» **Aim of the task**
Exact copies of the lines from the one with "Image resolution: width=480" through the last line of the entries, and no pictures, make up the answer.

» **Input**
────

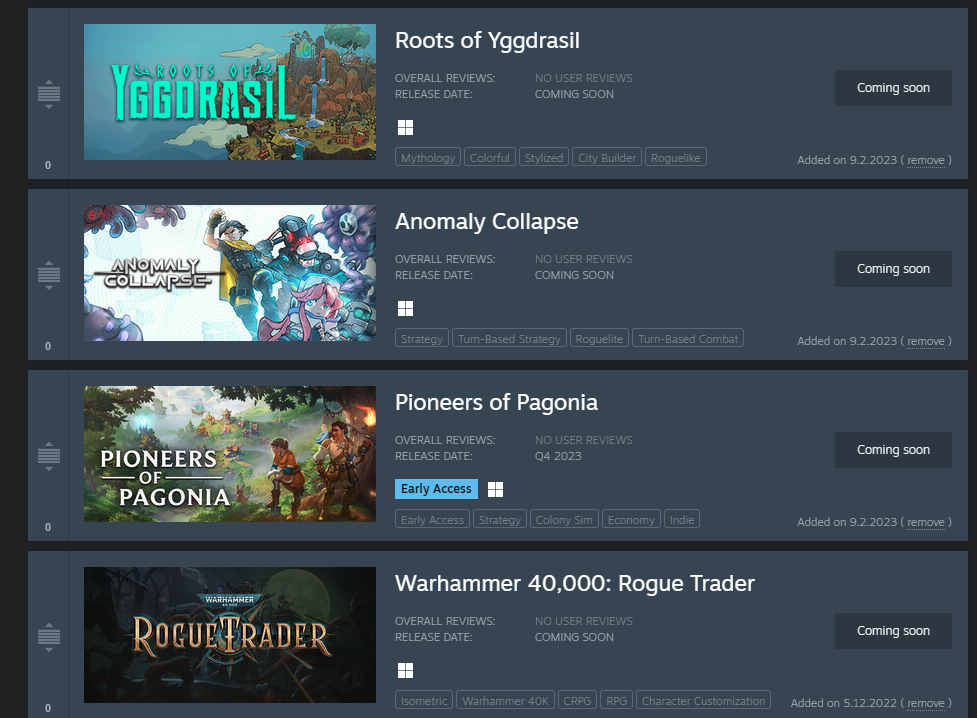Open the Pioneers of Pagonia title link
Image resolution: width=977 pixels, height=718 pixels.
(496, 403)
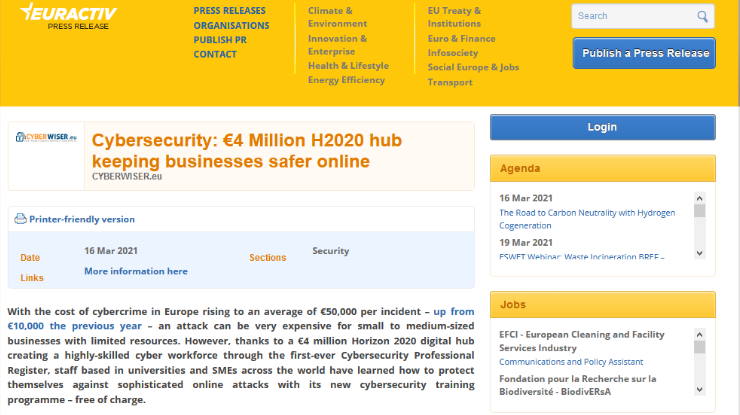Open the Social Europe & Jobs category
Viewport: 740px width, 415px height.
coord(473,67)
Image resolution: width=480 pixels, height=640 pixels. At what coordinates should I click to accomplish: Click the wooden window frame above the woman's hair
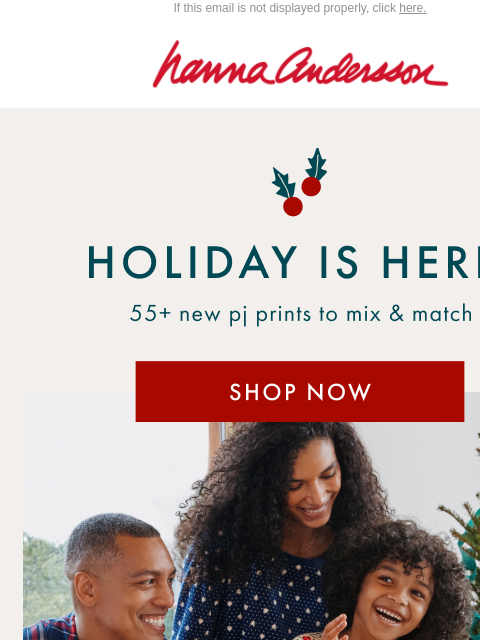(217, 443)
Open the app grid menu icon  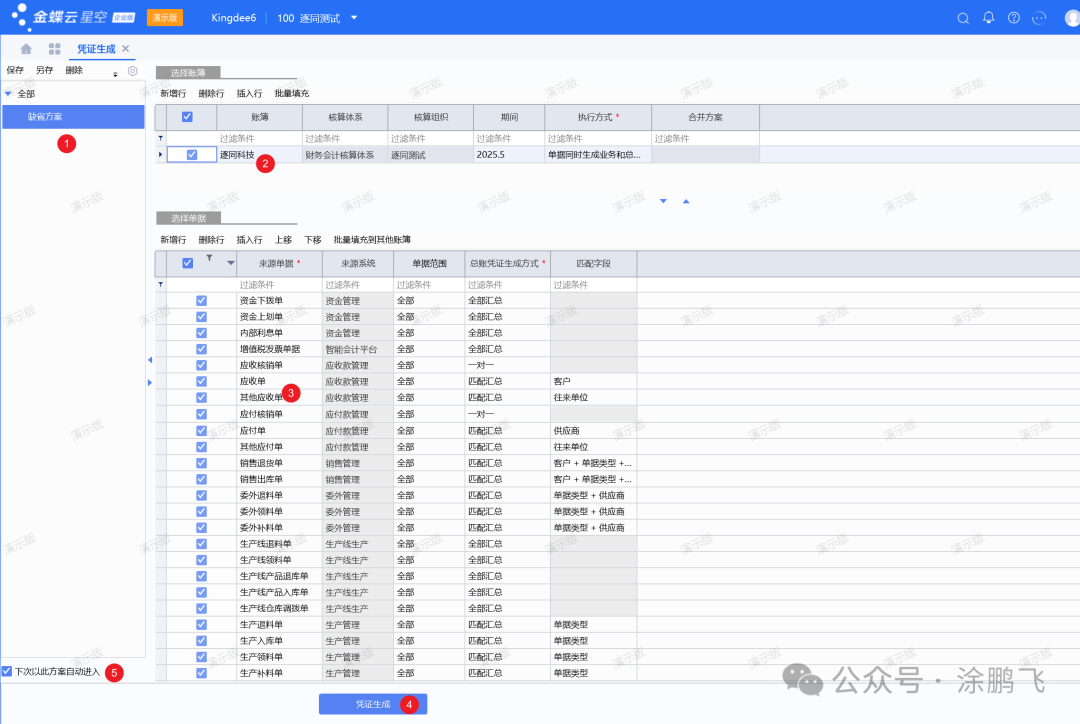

────

» **Answer to this problem**
Image resolution: width=480 pixels, height=640 pixels. At what coordinates should I click to accomplish: Click the wooden window frame above the woman's hair
(217, 443)
Open the app grid menu icon  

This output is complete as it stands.